Teaching children that if they really want to, they can do something and watching them try and try without feeling embarrassed, is incredibly satisfying and actually quite emotional. I know no teacher who doesn't feel the same nowadays. 


And we teach children to recognise that everyone has different positive attributes. And I know that the absolute imperative for all teachers, are children who have a life long love of learning ... Something i didnt properly discover until i was in my late teens /early twenties. Or what I should say, I had all my life , but formal education was almost buried because of the absolute fear I had for school thanks to some god awful people who nowadays would be jailed.

(Primary school for me, was totally saved by the "safe" teachers- P2 Mrs Cunningham, who was kind and fun; P4, Mrs Russell, gave me a love of art; P6, Mr Hull, who made learning fun and school a place I wanted to be - a teacher I really will never forget as he made me feel like I was a valued part of a little community, and P7, Mr Carlton whose stories about driving tanks etc, were just damn interesting).

Children really should not fear school. School for many, is a haven. I love seeing children having a totally different experience of school than I did. Every year should be a safe teacher year.

Every year should be a welcoming, valuing, Mr Hull year.

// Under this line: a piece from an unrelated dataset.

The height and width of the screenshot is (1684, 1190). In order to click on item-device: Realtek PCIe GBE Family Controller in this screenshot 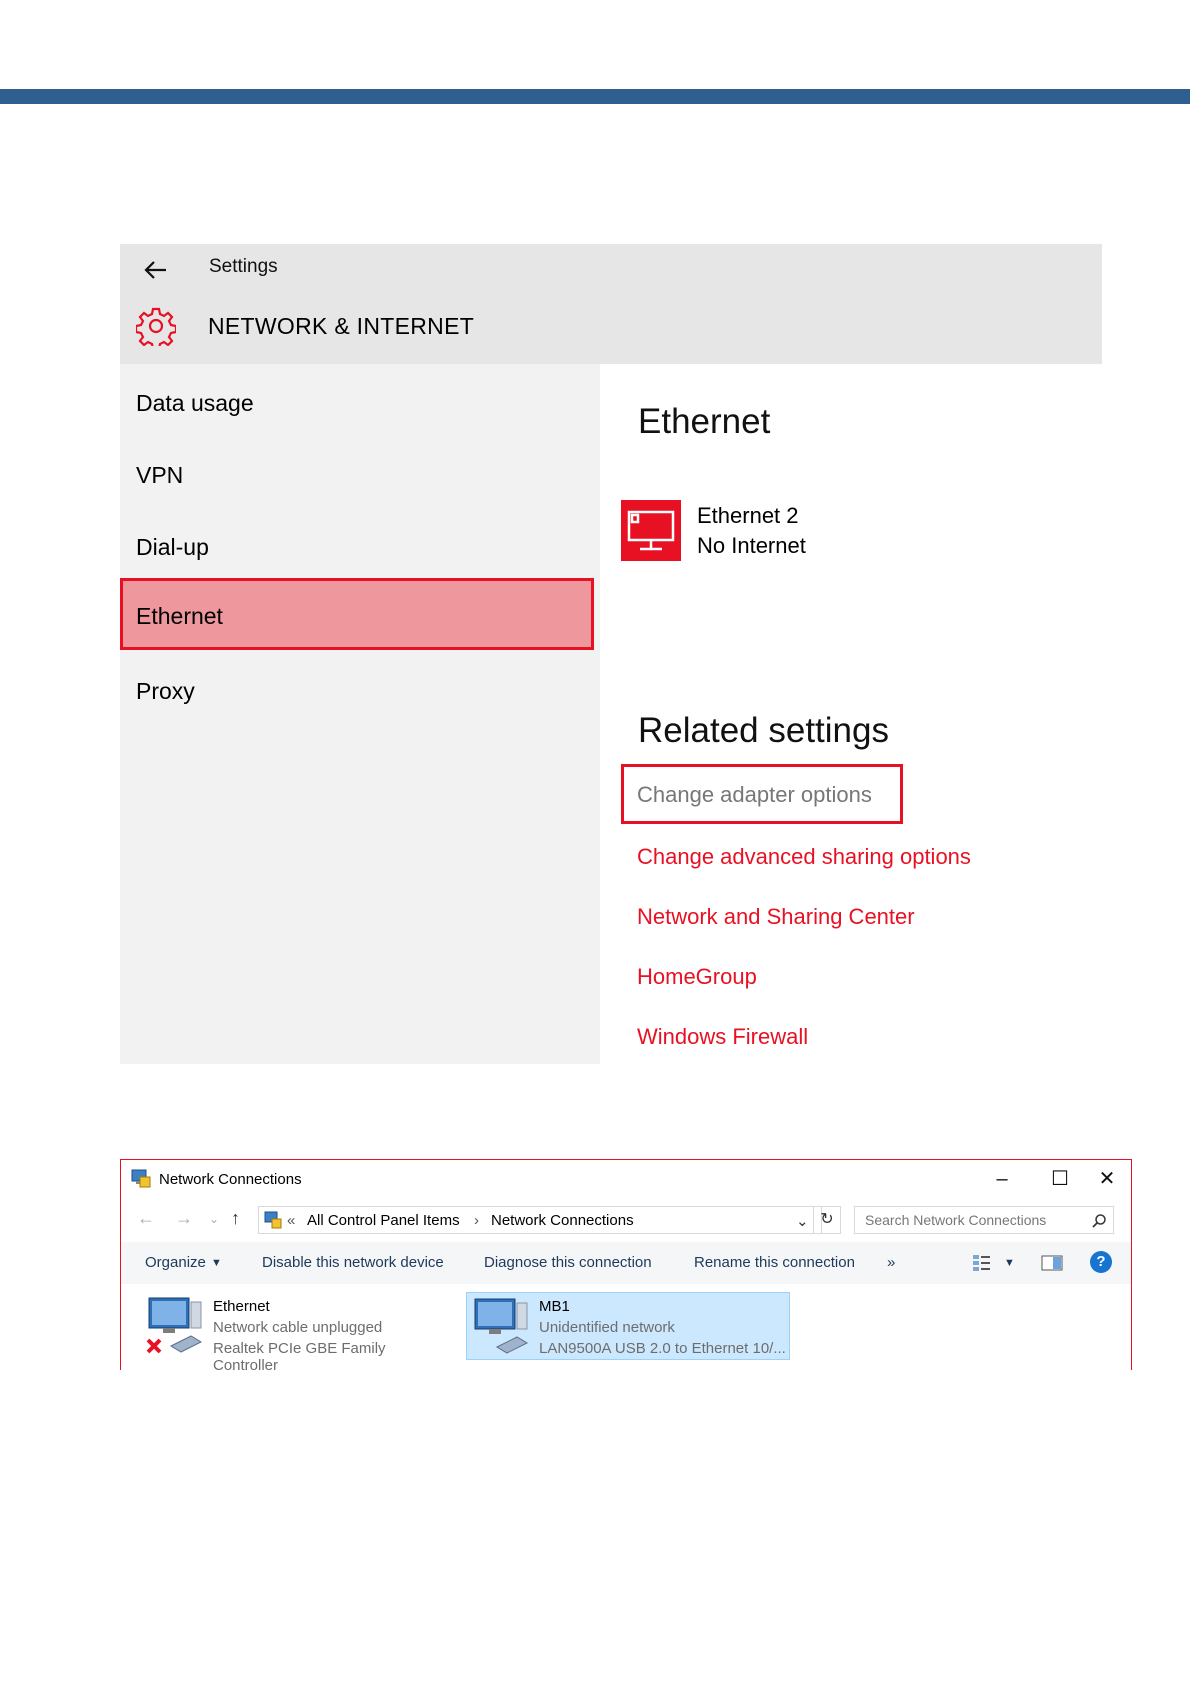, I will do `click(300, 1357)`.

All behaviour is communication, and that is a, two way street. The children's behaviour communicates their happiness, fears, anxiety... As does ours. Only, our behaviour also teaches children behaviour. Cold, unkind, anxiety driven behaviours designed to control, teach children the same anxiety driven behaviours we picked up from our childhood. We need to try to ensure those mental health impacting behaviours are driven out of the front line of education, into history. Society will benefit massively from that. And there are huge hurdles to overcome to get there.
It's incredible that there were actual debates and disagreements over the legislation that outlawed some of the abuse meted out in schools, just in the way there has been debate over the last twenty years over outlawing physical abuse meted out by parents. Children really are the last in the line when we talk about Equalities. Threats, screaming teachers and humiliation really must be the next front... The next inequality we tackle within our school communities. But to really do that, we must look again at the expectations we have of young kids... The expectations we have on teachers ticking through schemes of work, and the abuse of power meted out by adult managers on staff, because of pressures they are under. Anxiety driven abuse must be stopped. And to do that, education really must no longer be an exercise in time and motion study, or a place of "control."